WHAT YOU WILL DO: Give the entries below as a two-column CSV with the headers instruction and answer, one row per entry. Put each entry's text and its answer in their own quoted fields, turn line breaks into spaces, cover every entry, and leave out the pictures.

MATERIAL FOR THIS TASK:
= = =

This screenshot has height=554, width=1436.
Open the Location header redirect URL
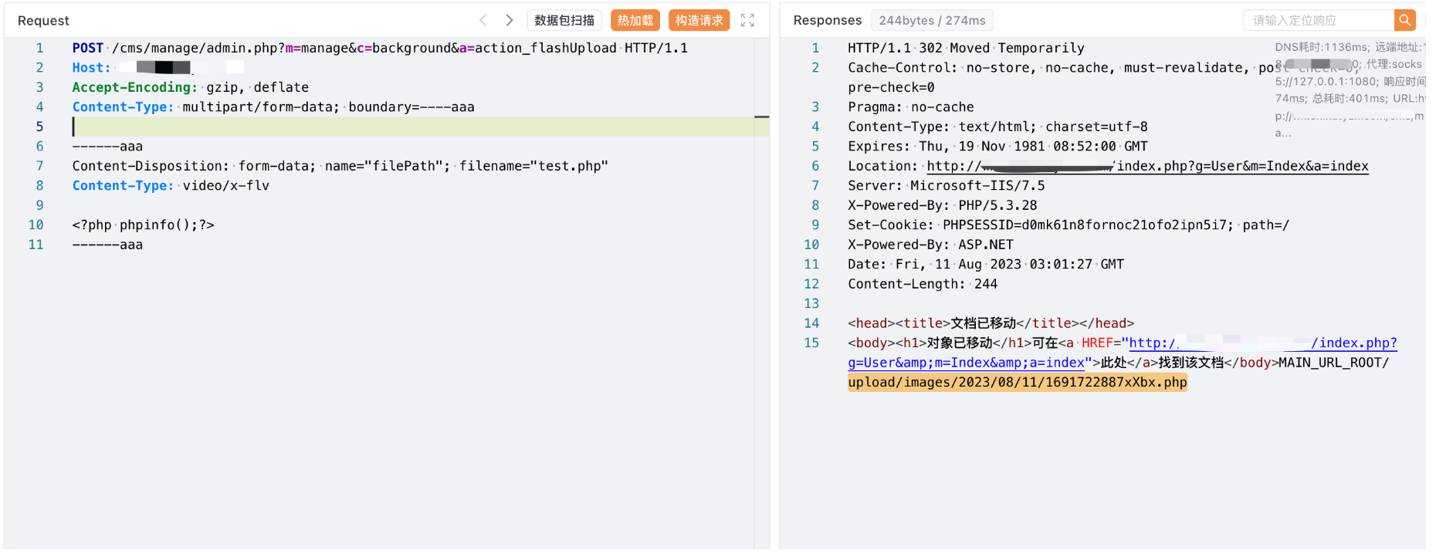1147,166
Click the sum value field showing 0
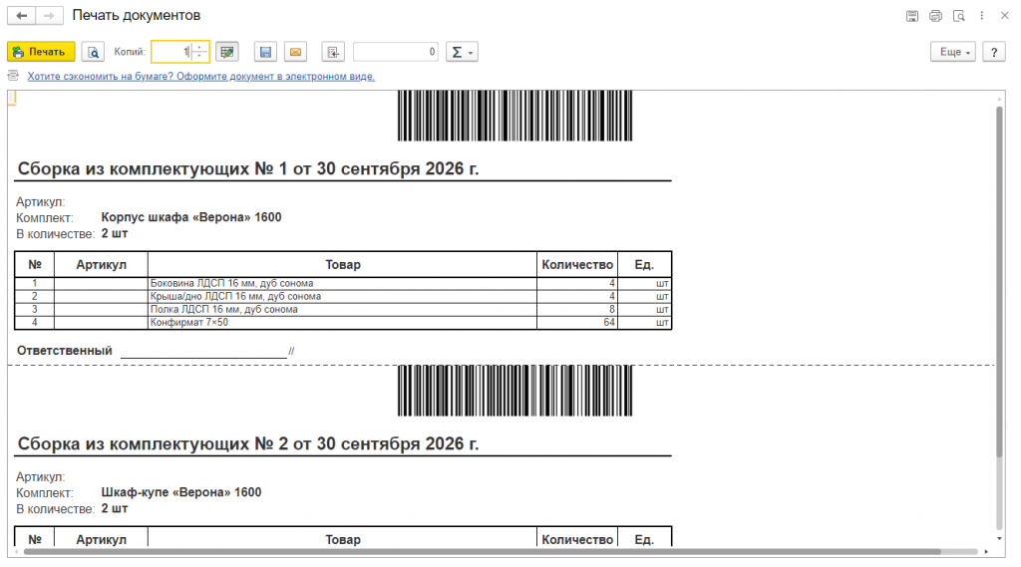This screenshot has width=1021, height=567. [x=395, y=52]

= = =

EXPECTED ANSWER:
instruction,answer
"This screenshot has height=554, width=1436. Open the Location header redirect URL","1147,166"
"Click the sum value field showing 0","This screenshot has width=1021, height=567. [x=395, y=52]"